- **Excerpted passage**:
....................
SCIENTIFIC-LINUX-USERS Archives

August 2021

SCIENTIFIC-LINUX-USERS@LISTSERV.FNAL.GOV

Options: Use Monospaced Font
Show Text Part by Default
Show All Mail Headers

Message: [<< First] [< Prev] [Next >] [Last >>]
Topic: [<< First] [< Prev] [Next >] [Last >>]
Author: [<< First] [< Prev] [Next >] [Last >>]

Print Reply
Subject:
From:
Yasha Karant <[log in to unmask]>
Reply To:
Yasha Karant <[log in to unmask]>
Date:
Tue, 10 Aug 2021 17:20:12 -0700
Content-Type:
text/plain
Parts/Attachments:
text/plain (194 lines)
Not all locations are as strict as BC, and below 50V (DC as well?) can 
cause fires, etc. -- those pesky Li battery issues that you may recall. 
My reference to power supplies was to all power supplies that have a 
risk of "high" temperature, fire, or explosion.

On 8/10/21 4:43 PM, Konstantin Olchanski wrote:
> 
> 
> In the Province of British Columbia, AC-side electrical equipment
> is designed by registered Professional Engineers (PE) and worked
> on by licensed electricians. At TRIUMF these people are better
> than average.
....................
- **Recorded data**:
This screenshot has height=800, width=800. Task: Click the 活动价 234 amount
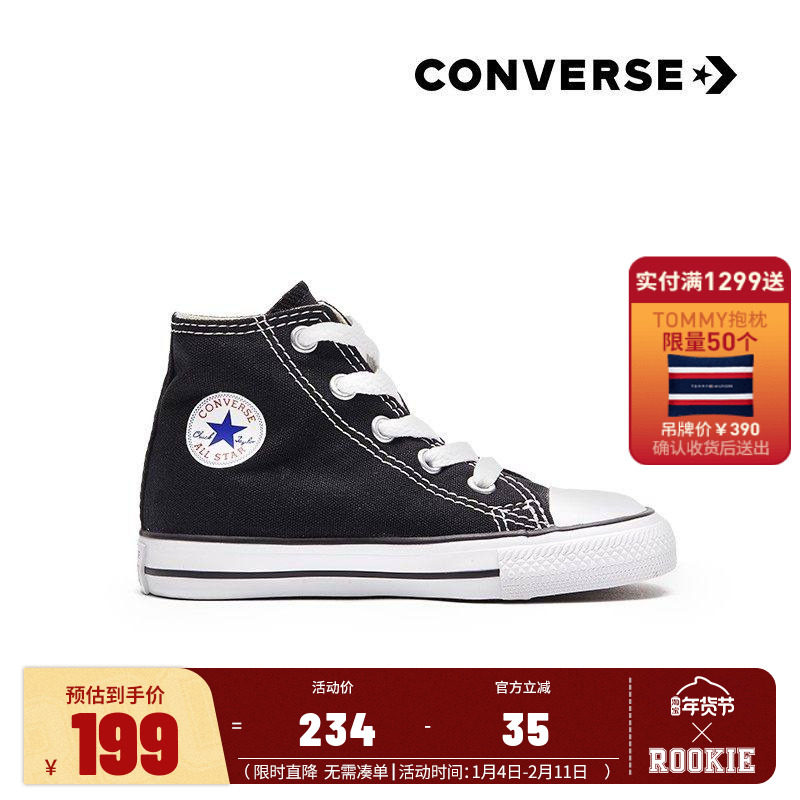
....................
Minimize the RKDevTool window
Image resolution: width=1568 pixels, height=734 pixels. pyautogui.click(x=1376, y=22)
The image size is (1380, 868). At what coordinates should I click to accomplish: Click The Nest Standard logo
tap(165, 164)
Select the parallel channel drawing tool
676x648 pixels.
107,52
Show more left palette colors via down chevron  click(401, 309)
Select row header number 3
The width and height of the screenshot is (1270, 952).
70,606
....................
- **Tasks to carry out**:
1 > From the email on electrical safety, quote the passage that begins with the words containing "Print Reply" and ends with "text/plain (194 lines)".
2 > Continue the email on electrical safety from the point where it stops.
You will not need the records to complete this work.

- **Answers in order**:
1 >
Print Reply
Subject:
From:
Yasha Karant <[log in to unmask]>
Reply To:
Yasha Karant <[log in to unmask]>
Date:
Tue, 10 Aug 2021 17:20:12 -0700
Content-Type:
text/plain
Parts/Attachments:
text/plain (194 lines)

2 >
> 
> Equipment we have built for SNOLAB and CERN was certified
> by an outside licensed inspector and has the CSA and CE marks. Inspectors
> were pretty strict and required a few changes in order to pass muster.
> 
> Equipment below 50V generally does not need to be inspected/certified,
> but I, as an end-user, always ask "where is the fuse?" and "is this
> a fuse of the right type?" (I know there are different types of fuses
> but it is not my job to select the correct one).
> 
> We take electrical safety very seriously.
> 
> P.S. You cannot use a quarter to jumper blown fuses on current
> generation electronics. You are lucky if you can even see
> the fuse without a microscope. Replacing blown fuses is generally
> done by electronics technicians and they will not honor the request
> to "just jumper it!".
> 
> P.P.S. A physics lab is not Boeing with their "only flies down" airplanes
> and "what time is now?" space ships.
> 
> 
> K.O.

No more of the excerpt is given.